Garcia ended up on second, and Bryan Holaday’s bunt also worked out nicely for Detroit when pitcher Andrew Miller (0-2) threw wildly to first for another error, putting runners at first and third with nobody out in a tie game.
Austin Jackson walked, and Alex Wilson came on and allowed Torii Hunter’s sacrifice fly that gave the Tigers a 5-4 lead. Miguel Cabrera was intentionally walked, and Prince Fielder hit a two-run single off Craig Breslow.
Joaquin Benoit (2-0) got the final four outs for the Tigers, although he allowed a run in the ninth.
The Tigers were fortunate just to tie it in the seventh. After Jackson’s leadoff single, Hunter hit a line drive that second baseman Dustin Pedroia dropped. It appeared the Red Sox might get a double play out of it, because Hunter was slow getting out of the batter’s box, but Jackson retreated to first.

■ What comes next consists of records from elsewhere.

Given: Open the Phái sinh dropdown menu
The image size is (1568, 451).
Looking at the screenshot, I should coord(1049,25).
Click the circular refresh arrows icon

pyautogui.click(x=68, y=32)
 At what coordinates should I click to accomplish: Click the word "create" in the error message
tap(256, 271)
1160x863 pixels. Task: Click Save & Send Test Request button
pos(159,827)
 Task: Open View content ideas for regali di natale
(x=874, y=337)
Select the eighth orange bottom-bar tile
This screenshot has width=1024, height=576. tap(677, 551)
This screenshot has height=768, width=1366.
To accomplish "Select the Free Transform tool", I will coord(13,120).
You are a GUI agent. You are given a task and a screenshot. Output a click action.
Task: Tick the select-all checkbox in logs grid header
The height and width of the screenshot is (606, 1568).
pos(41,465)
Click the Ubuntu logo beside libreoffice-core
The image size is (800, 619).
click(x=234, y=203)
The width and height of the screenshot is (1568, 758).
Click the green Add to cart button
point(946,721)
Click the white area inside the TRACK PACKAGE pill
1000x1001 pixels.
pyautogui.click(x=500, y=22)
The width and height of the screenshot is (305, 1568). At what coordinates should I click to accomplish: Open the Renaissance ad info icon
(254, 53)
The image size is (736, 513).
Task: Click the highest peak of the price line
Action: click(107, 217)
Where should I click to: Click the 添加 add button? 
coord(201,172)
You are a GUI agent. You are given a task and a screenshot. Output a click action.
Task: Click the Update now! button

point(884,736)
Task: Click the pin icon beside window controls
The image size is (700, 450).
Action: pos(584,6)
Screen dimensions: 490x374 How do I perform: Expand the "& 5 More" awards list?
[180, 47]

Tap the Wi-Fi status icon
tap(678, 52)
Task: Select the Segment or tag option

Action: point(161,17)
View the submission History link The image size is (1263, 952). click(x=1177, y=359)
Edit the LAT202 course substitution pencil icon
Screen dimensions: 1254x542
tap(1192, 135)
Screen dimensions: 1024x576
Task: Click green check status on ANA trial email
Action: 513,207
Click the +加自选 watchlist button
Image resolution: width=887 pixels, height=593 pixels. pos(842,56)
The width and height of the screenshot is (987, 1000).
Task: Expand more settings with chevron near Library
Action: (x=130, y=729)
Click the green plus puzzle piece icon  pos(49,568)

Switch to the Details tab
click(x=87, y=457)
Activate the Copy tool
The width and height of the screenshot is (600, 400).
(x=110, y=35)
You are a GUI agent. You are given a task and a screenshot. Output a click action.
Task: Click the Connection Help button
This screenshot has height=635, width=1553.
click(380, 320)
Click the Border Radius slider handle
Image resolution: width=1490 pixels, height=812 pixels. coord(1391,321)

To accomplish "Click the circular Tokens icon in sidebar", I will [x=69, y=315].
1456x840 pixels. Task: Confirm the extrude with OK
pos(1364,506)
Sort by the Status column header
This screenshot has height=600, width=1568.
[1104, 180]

Pedroia threw to first, retiring Hunter while Jackson was still standing on the base. When Boston retired Hunter, it meant Jackson was no longer forced to second, so he remained safely at first.
Cabrera and Fielder followed with singles to load the bases, and after Victor Martinez struck out, Jhonny Peralta was hit by a pitch to tie it at 4.
The Red Sox took a 4-3 lead in the fourth on Victorino’s run-scoring groundout.
Verlander allowed four runs and seven hits in five innings. He walked three and struck out four, and his ERA went up to 3.90. It was the second straight start in which he lasted only five innings.
“That’s sports. There’s ups and downs. Nobody’s at the peak of their game forever,” Verlander said. “I’ll get back there. I will. It’s just, like I said, finding that click — finding that rhythm.”